_Task brief_: Copy the entries below exactly. Images do not belong in the copy.

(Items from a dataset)

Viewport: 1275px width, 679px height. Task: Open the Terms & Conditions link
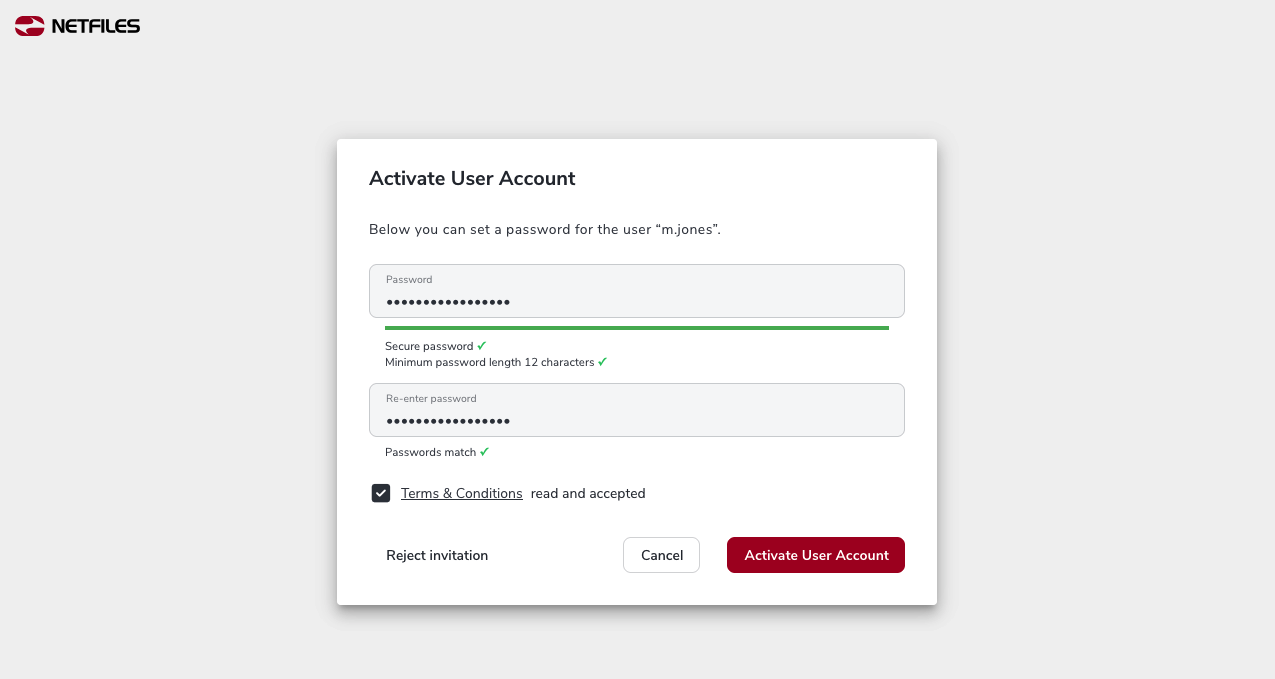[x=462, y=493]
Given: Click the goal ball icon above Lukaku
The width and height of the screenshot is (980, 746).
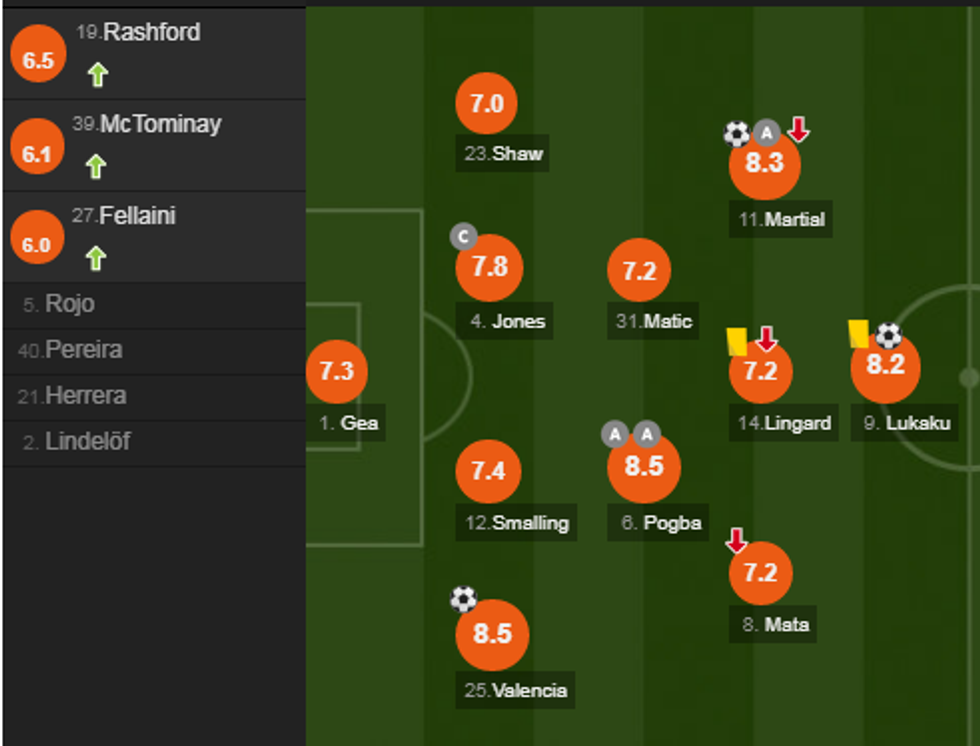Looking at the screenshot, I should click(x=888, y=335).
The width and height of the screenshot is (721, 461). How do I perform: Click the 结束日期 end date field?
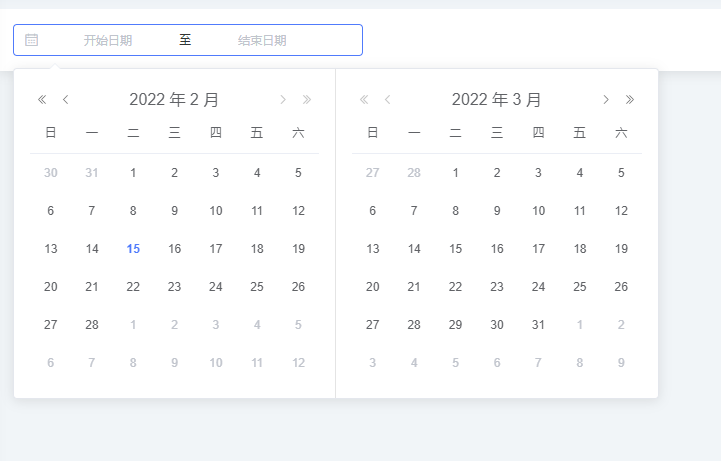[x=262, y=40]
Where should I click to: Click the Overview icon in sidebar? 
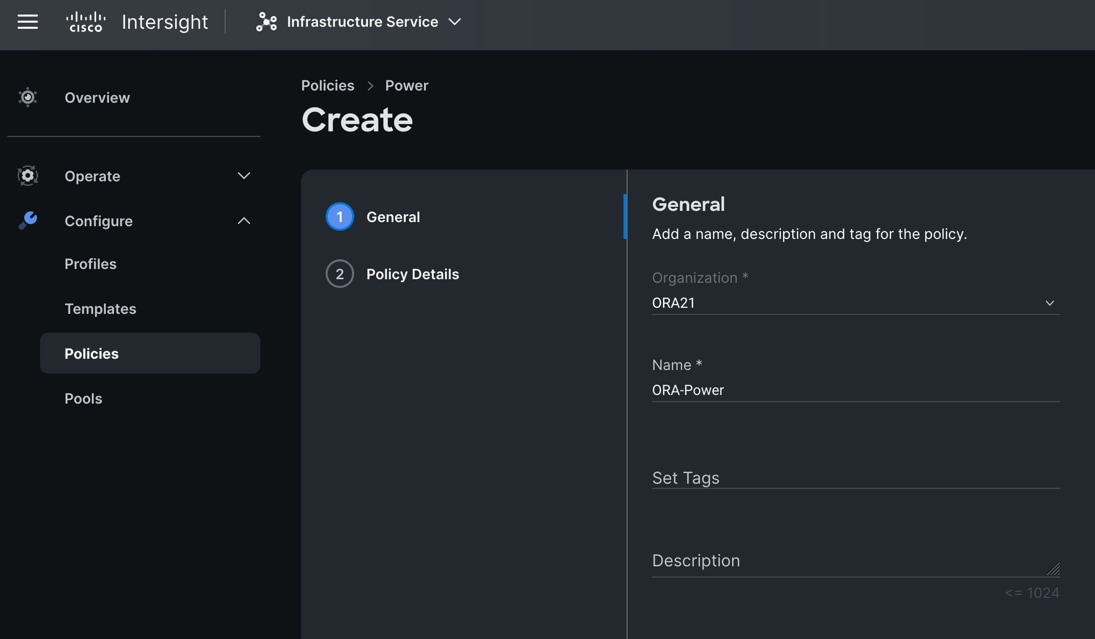pyautogui.click(x=28, y=97)
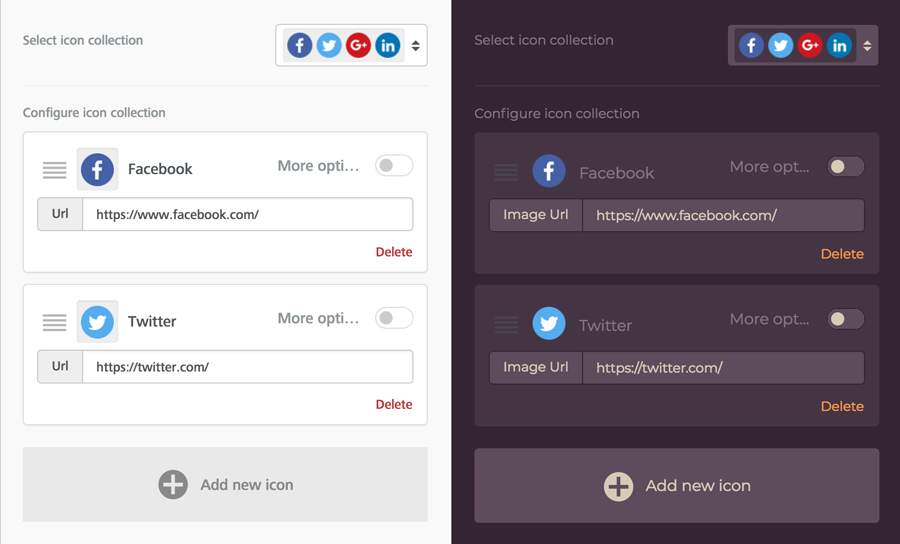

_Completed task_:
Viewport: 1275px width, 679px height. Task: Open the Terms & Conditions link
[x=462, y=493]
Given: Click the goal ball icon above Lukaku
The width and height of the screenshot is (980, 746).
Looking at the screenshot, I should click(x=888, y=335).
The width and height of the screenshot is (721, 461). How do I perform: Click the 结束日期 end date field?
[x=262, y=40]
Where should I click to: Click the Overview icon in sidebar? 
pyautogui.click(x=28, y=97)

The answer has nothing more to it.